Items from a data source
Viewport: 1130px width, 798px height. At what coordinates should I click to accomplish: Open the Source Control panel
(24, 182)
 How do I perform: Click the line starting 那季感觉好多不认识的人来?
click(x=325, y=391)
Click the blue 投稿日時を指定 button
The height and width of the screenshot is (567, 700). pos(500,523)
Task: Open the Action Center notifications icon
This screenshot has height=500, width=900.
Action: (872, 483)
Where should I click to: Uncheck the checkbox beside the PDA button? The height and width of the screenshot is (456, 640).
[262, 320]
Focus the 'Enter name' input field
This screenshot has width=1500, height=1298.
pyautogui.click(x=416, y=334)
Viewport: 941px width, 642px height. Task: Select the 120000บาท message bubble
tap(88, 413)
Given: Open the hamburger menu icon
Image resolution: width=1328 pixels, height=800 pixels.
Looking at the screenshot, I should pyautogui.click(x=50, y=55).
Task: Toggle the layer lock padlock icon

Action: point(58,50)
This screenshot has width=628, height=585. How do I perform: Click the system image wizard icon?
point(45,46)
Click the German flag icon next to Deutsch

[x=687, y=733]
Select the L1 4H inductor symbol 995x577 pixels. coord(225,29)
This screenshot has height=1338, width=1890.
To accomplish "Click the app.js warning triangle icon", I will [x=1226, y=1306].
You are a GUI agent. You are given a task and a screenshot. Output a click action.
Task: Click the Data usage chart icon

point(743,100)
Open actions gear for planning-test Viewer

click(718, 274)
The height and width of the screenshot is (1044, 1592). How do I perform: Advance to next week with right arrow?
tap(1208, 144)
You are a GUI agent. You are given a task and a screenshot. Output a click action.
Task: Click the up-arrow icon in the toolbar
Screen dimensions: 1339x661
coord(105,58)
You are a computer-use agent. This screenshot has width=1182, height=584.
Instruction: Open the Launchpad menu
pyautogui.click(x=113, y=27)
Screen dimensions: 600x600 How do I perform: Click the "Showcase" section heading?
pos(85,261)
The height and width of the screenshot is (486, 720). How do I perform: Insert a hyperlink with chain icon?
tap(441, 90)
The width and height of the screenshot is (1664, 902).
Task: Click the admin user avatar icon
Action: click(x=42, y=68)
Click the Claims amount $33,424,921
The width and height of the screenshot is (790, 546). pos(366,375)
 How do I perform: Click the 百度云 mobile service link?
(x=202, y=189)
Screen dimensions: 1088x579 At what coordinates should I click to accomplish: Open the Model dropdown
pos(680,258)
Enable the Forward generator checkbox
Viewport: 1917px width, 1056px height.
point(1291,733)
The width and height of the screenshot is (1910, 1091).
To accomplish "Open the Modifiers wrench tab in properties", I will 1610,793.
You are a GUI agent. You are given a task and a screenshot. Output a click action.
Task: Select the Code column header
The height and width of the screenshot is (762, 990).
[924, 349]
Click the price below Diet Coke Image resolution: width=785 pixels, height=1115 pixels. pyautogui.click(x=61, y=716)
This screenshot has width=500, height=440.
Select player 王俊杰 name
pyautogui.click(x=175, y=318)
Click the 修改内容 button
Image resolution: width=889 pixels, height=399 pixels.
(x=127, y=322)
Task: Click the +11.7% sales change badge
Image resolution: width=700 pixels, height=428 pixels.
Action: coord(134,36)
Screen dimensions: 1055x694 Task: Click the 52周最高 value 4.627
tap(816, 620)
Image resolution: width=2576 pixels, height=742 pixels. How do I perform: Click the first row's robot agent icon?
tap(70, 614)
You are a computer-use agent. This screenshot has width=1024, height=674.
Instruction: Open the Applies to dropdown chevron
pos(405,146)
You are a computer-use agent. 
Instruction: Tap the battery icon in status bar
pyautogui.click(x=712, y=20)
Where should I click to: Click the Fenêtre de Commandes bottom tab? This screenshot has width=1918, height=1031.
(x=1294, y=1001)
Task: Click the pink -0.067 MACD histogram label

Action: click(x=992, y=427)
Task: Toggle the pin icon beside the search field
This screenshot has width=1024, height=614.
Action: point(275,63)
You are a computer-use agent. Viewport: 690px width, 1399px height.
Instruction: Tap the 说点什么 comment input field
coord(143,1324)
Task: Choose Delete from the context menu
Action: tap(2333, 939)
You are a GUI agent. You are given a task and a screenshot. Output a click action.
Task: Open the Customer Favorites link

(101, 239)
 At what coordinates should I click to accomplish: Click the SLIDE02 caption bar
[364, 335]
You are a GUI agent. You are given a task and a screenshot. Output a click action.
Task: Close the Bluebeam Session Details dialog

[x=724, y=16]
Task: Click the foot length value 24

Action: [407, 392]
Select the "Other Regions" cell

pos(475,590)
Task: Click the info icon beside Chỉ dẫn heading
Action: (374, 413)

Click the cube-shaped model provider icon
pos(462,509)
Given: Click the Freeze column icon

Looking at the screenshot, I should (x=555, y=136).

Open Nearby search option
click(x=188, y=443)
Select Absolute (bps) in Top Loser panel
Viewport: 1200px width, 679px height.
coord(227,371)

(THE PROBLEM)
Work out how many lines above contain "will", then write only that number.

(YOUR SOLUTION)
2